Pega de surpresa, dei uma gargalhada e respondi:
- Semana que vem te respondo.
- Que é isso, mulher, tá louca? Vai dizer que não gosta.
- Olha pra minha cara e repete esse sacrilégio. (gargalhada)
- Então me conta, vai.

Manuela, 30 anos, ficara famosa recuperando ombros avariados. Dona de um elaborado currículo de Fisioterapia, com direito a mestrado e doutorado na Inglaterra etc (esses títulos impressionam os clientes), era boa de verdade. Procurei-a, indicada por amigos, para tratar a Síndrome do Impacto, ou seja, uma dolorosíssima tendinite do manguito rotador, ô nome pomposo, adquirida no embate diário (e inútil) travado contra o envelhecimento.

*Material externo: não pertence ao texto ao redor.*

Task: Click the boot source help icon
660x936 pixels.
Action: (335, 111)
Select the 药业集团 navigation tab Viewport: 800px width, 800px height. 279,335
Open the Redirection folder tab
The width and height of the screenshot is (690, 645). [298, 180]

Gostei, de imediato, do seu jeito alegre e espontâneo muito parecido comigo. Conversando, descobri que fora bailarina em Belo Horizonte e eu, bailarina de alma e coração, me vi frente a um clone meu.

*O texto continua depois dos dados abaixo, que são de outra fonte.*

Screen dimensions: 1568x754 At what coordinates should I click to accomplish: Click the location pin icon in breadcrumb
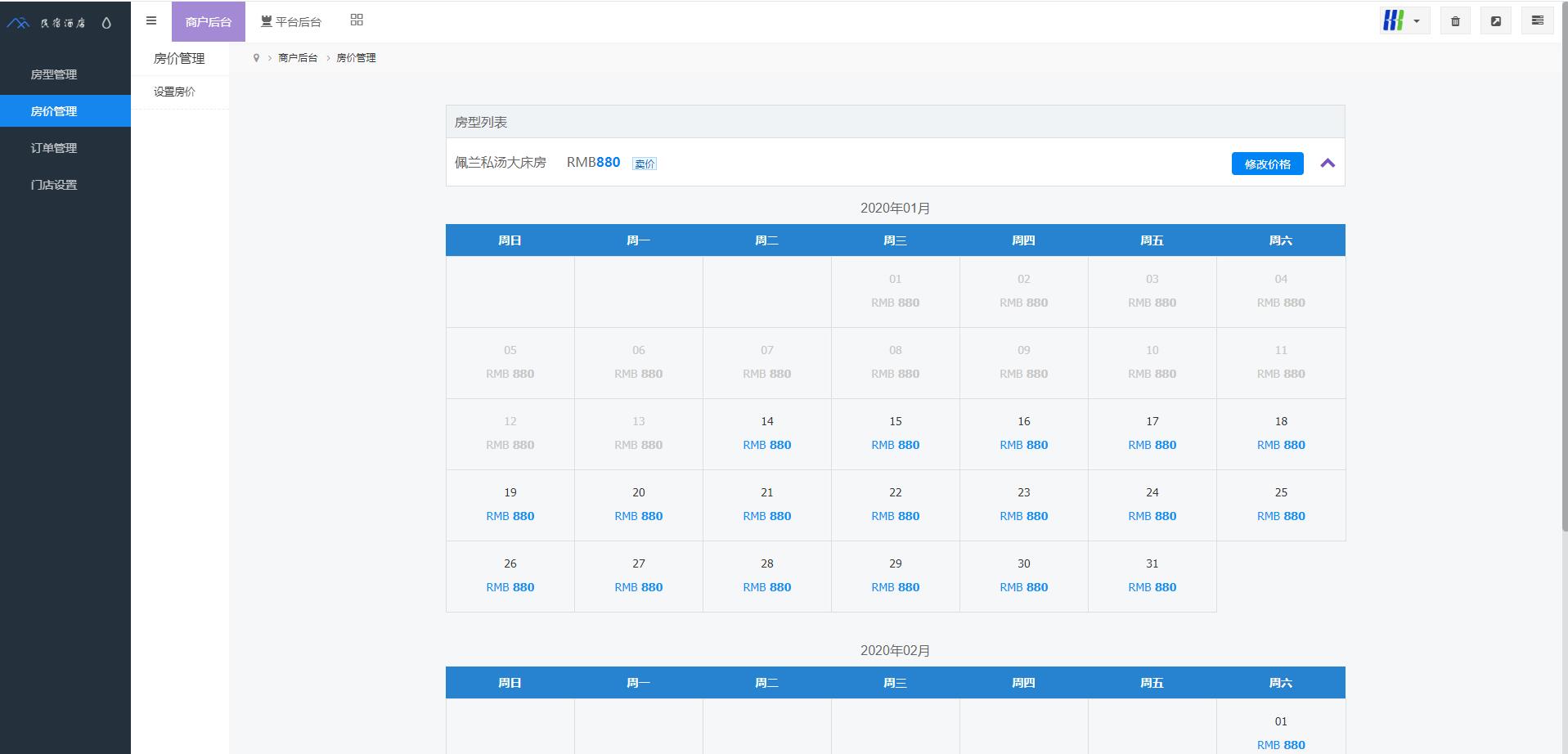click(x=256, y=58)
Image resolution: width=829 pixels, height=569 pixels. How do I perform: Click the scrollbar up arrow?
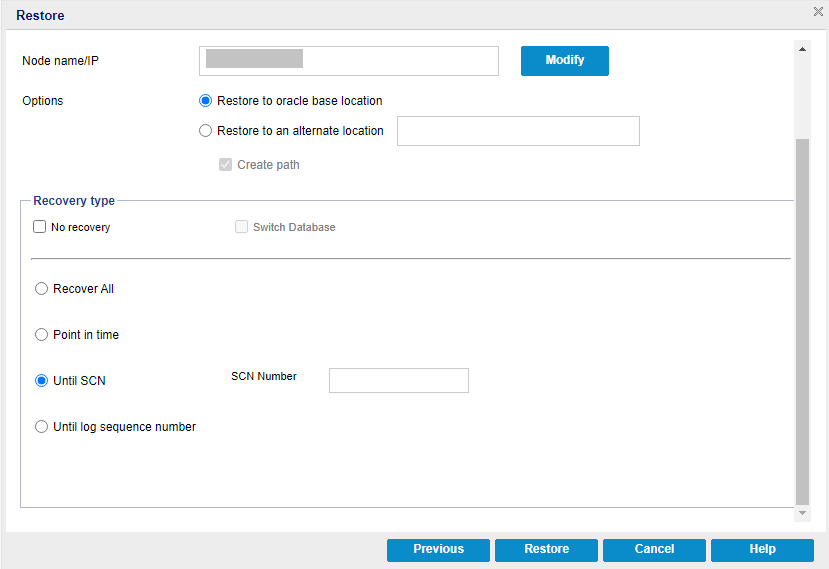point(802,47)
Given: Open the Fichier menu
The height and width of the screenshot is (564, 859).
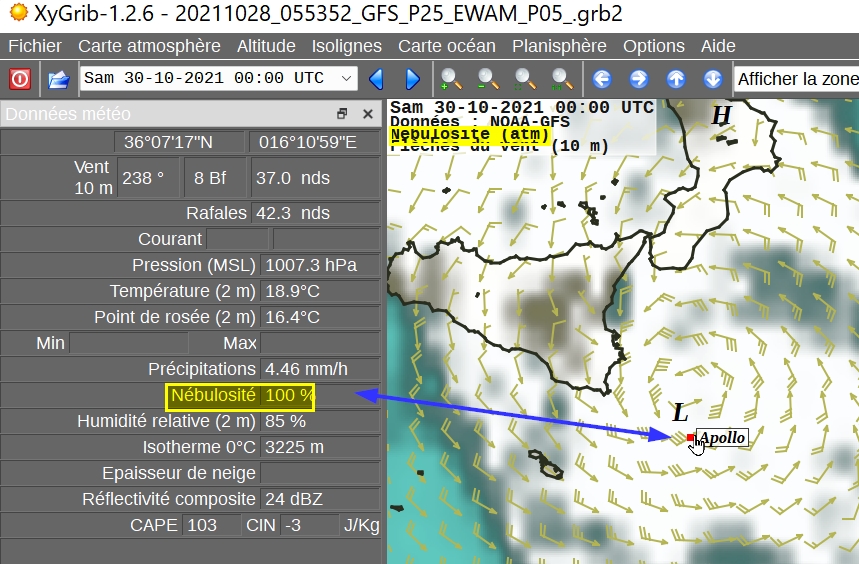Looking at the screenshot, I should pyautogui.click(x=35, y=46).
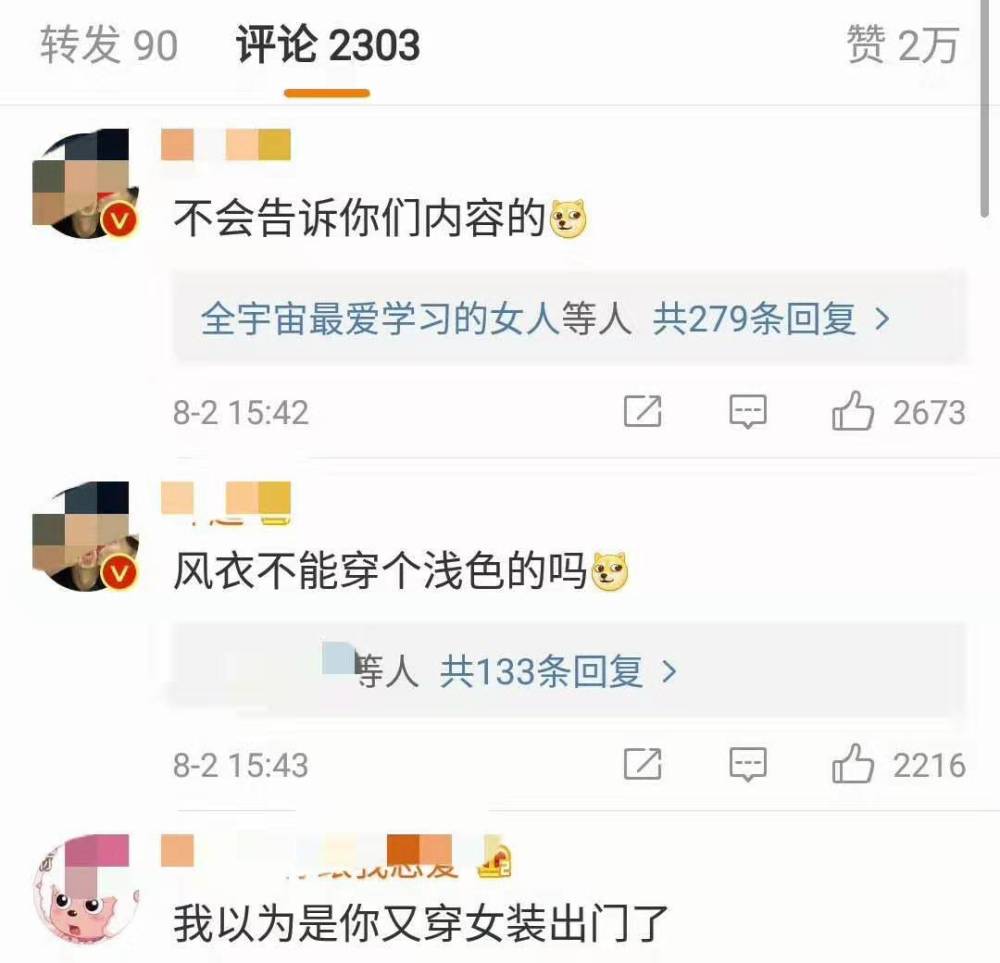The width and height of the screenshot is (1000, 963).
Task: Reply to the 8-2 15:43 comment
Action: pyautogui.click(x=747, y=764)
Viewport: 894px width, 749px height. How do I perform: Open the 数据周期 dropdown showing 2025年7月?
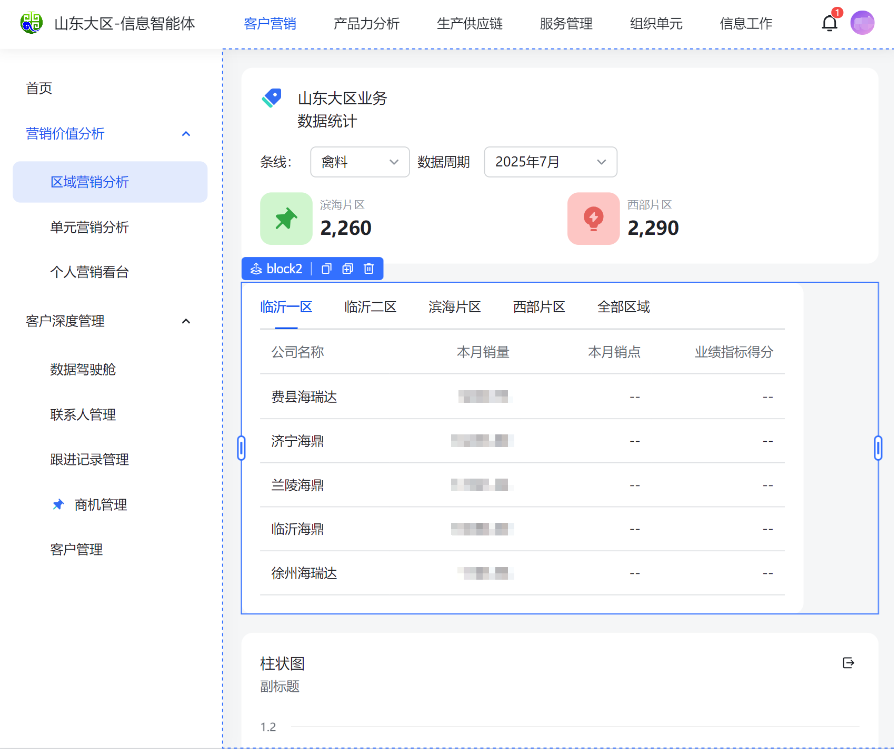550,162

- Só falta você dizer que é Sagitário.
- Sou.
Amor à primeira vista. Extraordinária empatia. Ficamos amigas; mais que isso, íntimas. Enquanto me tratava o ombro descrevia suas performances sexuais com o marido e falava da vontade de engravidar. Estimulada, a moça aqui, tremenda apreciadora de histórias pouco recomendáveis para menores, passou a lhe detalhar lances incomuns da sua vida amorosa.
- Sabe que sua vida daria um filme?
- Pornô, respondia eu, irreverente.
Manuela era como uma filha para mim. Dizia isso à ela todo instante.

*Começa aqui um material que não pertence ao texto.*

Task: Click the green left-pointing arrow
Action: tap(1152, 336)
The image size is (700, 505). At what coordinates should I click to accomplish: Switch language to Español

- Não te vejo como mãe, Amanda. Você é minha “ídola”. Quero ficar com o corpo igual ao seu, quando tiver sua idade.

Na semana seguinte presenteei-a com um conto meu: “Sodomizada”.
- Nossa (arregalando os olhos).
- Você não me perguntou como eu fazia sexo anal? Taí a resposta.
Tornou-se minha fã ardorosa. Lia tudo, até as poesias incipientes, emocionando-se com os contos tristes de finais melancólicos e, engraçado, apesar de jovem, assustava-se com minha forma de escrever:
- Você não acha arriscado se expor dessa maneira?
Gostava de saber que ela me admirava. Não cansava de elogiar minhas roupas, o cabelo, os cuidados para me manter em forma e, sobretudo, meu tesão (a seus olhos, inimaginável numa mulher da minha idade). Como disse, era a filha que não tive.

Hoje estamos afastadas. Aparentemente magoou-se com minha franqueza (não fosse ela igual). Espantei-me com sua insensibilidade quando me despachou com raiva infantil, talvez por se ver confrontada com algo que no fundo a incomodasse. Acredito até que devia se questionar a respeito e minha simples observação, feita com a melhor das intenções, desencadeou uma resposta desmesurada (não adianta, não vou abrir aqui o motivo do desentendimento; assunto particular, só diz respeito a ela como profissional).
- Manuela, estou doente (havia rompido, em parte, o mais importante músculo do ombro. Do outro ombro!)
- Pois é. Tô trabalhando pra caralho e ainda ia ficar sem almoçar pra te atender. Você não tinha o direito de me dizer aquilo.
- Sabe o que você tá fazendo comigo? (chorando) Tá dando um soco na minha alma. Pra mim você sempre foi uma filha (pranto redobrado).
- Pra você ver; as coisas são assim (gélida).
-Tá bom, Manuela (engolindo o choro). Não se preocupe, nunca mais telefonarei para você. Caso precise de mim pode me procurar (mãezona).

Nunca mais nos vimos. Tratei-me com uma jovem recém-formada que conseguiu reverter o quadro em tempo recorde. Ainda penso muito em Manuela. Sendo tão semelhantes é provável que ela também pense em mim. Mas os jovens são diferentes, têm seu mundo próprio. Devo ter sido um efêmero raio de sol em sua vida, muito pouco diante de tantas estrelas a sua volta.